Deshalb hatte wohl auch „Lasst uns die Welt vergessen - Volksoper 1938“, wo die originale Operettenpartitur mit zeitgenössischer Musik verflochten wurde, eine so irre Resonanz. Wir denken daher an ein Nachfolgestück über die queere Geschichte von Wien nach.

Auch beim neuen Familienstück „Nurejews Hund“ werden wir Ballettmusik aus „Schwanensee“ mit instrumentierter Popmusik und neuer Musik verbinden. Oder vielleicht kann man den belgischen Musiker Stromae für ein Musiktheaterstück gewinnen? Der schreibt so theatralisch.

Lotte de Beer inszeniert zum zweiten Mal Bizets „Carmen“ (Bild: Volksoper / DAVID PAYR)
Lotte de Beer inszeniert zum zweiten Mal Bizets „Carmen“

Die erste Premiere der Saison gilt „Carmen“. Sie inszenieren selbst.

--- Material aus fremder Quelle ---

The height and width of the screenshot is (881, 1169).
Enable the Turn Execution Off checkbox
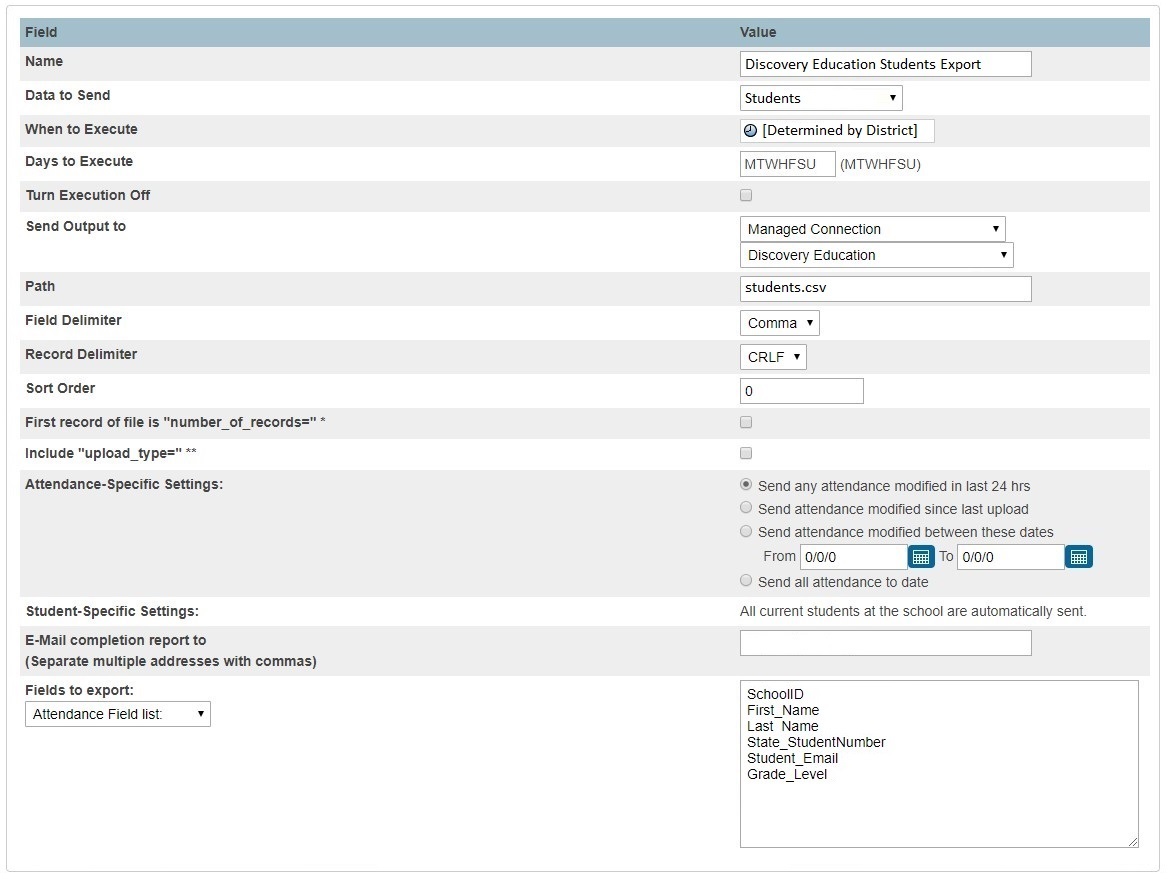(745, 195)
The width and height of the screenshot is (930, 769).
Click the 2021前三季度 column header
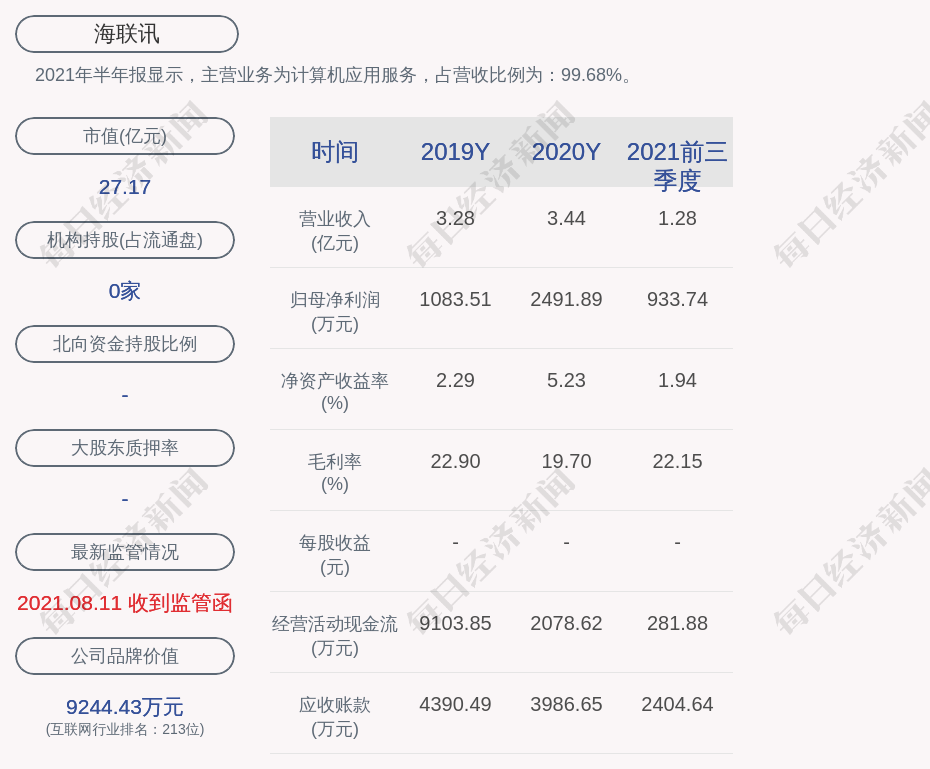677,165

Was lässt sich noch Neues über Carmen erzählen? 
„Carmen“ ist ein absoluter Hit, jeder will es hören. Es ist ein musikalisches Meisterwerk. Wenn man jedoch Carmen psychologisch zu analysieren versucht, läuft man irgendwann gegen eine Wand. Denn sie ist natürlich eine Figur aus dem 19. Jahrhundert, die eine Funktion hat: Die Bourgeoisie schaut auf eine sehr freche, sexuell sehr radikale, sehr freie Frau – die am Ende stirbt. 
Das ist der Schlüssel. Sie versteht irgendwann, dass ihre einzige Funktion ist, zu sterben. Ich möchte das metaphorisch inszenieren: Carmen ist die einzige Figur, die glaubt, sie durchschaut das Spiel, um am Ende aber davon aufgefressen zu werden. Mit diesem Konzept kann man auch eine Welt bauen, die mit bemalten Hintergründen, mit Tanz, mit exotischen farbigen Kostümen agiert – und damit spielen.

Ist es ihre erste „Carmen“? Nein, ich habe eine schlechte Erfahrung mit „Carmen“ gemacht, bin mit meiner ersten Inszenierung vor fünf Jahren total gescheitert. Deshalb wollte ich das Stück eigentlich nicht machen. Aber ich denke, das Haus braucht diese Oper, das Publikum braucht sie und die Sänger auch.